Should SolarWorld withdraw its charge, expressing its loss of interest in the anti-dumping and countervailing duties, the U.S. Department of Commerce or the USITC could revoke the duties against China- and Taiwan-made PV products, after a review on changed circumstance, since it is the only plaintiff in the case. The review can be started upon the request of SolarWorld or Chinese firms subject to the duties, explained Taiwan’s Bureau of Foreign Trade as an answer to TPVIA’s quest.
The final reviews of 2012 charge and 2014 charge are scheduled in November 2017 and January 2020, respectively.
SolarWorld’s withdraw may be not helpful for the trade dispute
However, even if the duties are revoked in the U.S., China may not necessarily lift its tariff barrier against imported polysilicon. "Chinese polysilicon firms don't like too much import of polysilicon into the Chinese market," points out an analyst at EnergryTrend.
Lifting of the barrier could lead to oversupply and drive down prices, breaking existing balance between supply and demand, in the wake of the recent expansion of Chinese polysilicon firms.
Hemlock may emulate Wacher Chemie, seeking a price and volume agreement with China.

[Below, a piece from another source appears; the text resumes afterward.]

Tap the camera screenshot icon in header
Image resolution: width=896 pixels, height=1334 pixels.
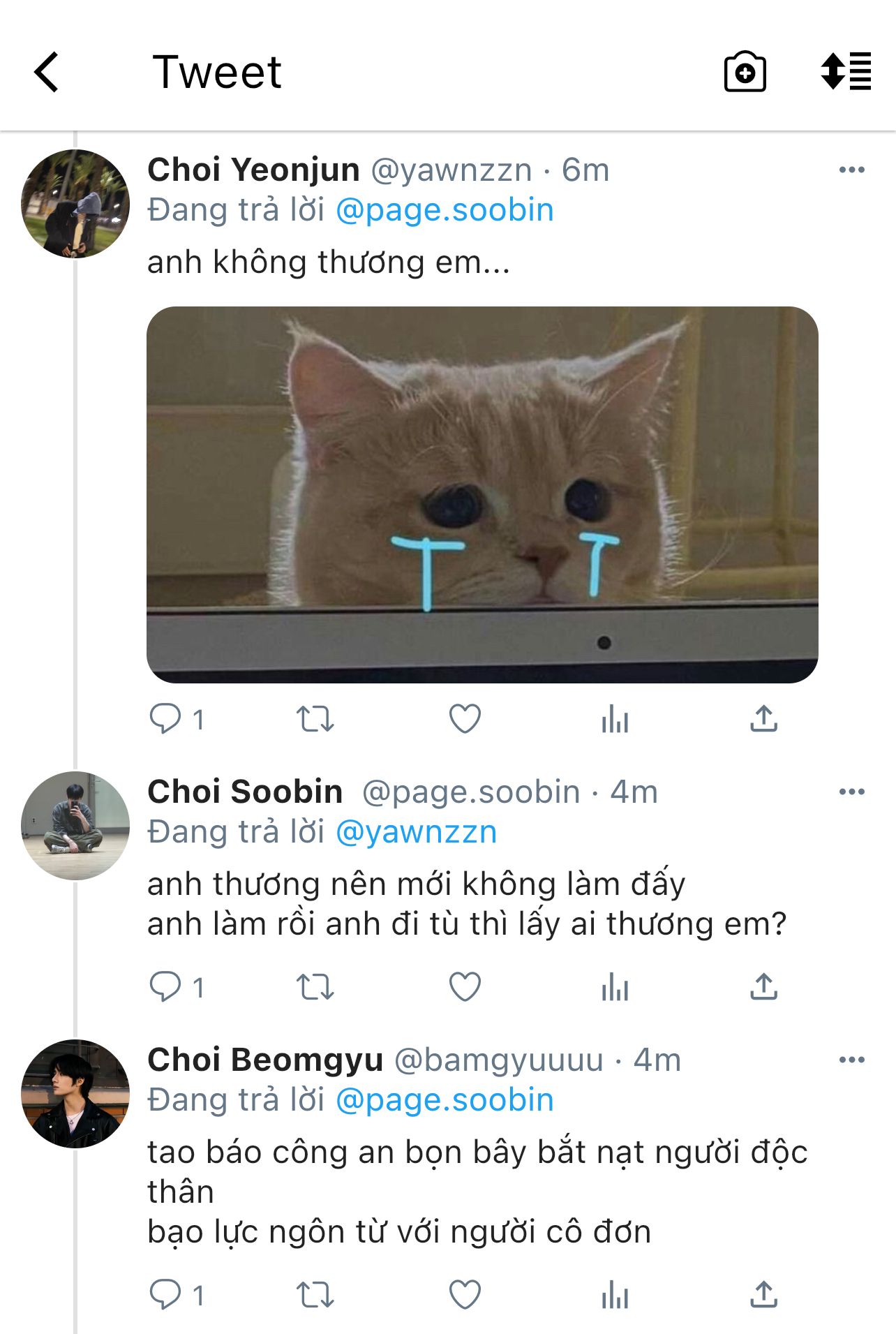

However, before securing a clear-cut pledge from China, it will not forego its demand of US$770 million compensation from SolarWorld.
It is rather unlikely that Hemlock will drop its suit against SolarWorld, since it is uncertain if the withdrawal of anti-dumping and countervailing charge by SolarWorld will lead to liberalization of polysilicon trade by China.
EnergryTrend believes that stalemate for the case will continue in the short term, before related parties take new move after the U.S. authority has concluded the review of the anti-dumping and countervailing duties.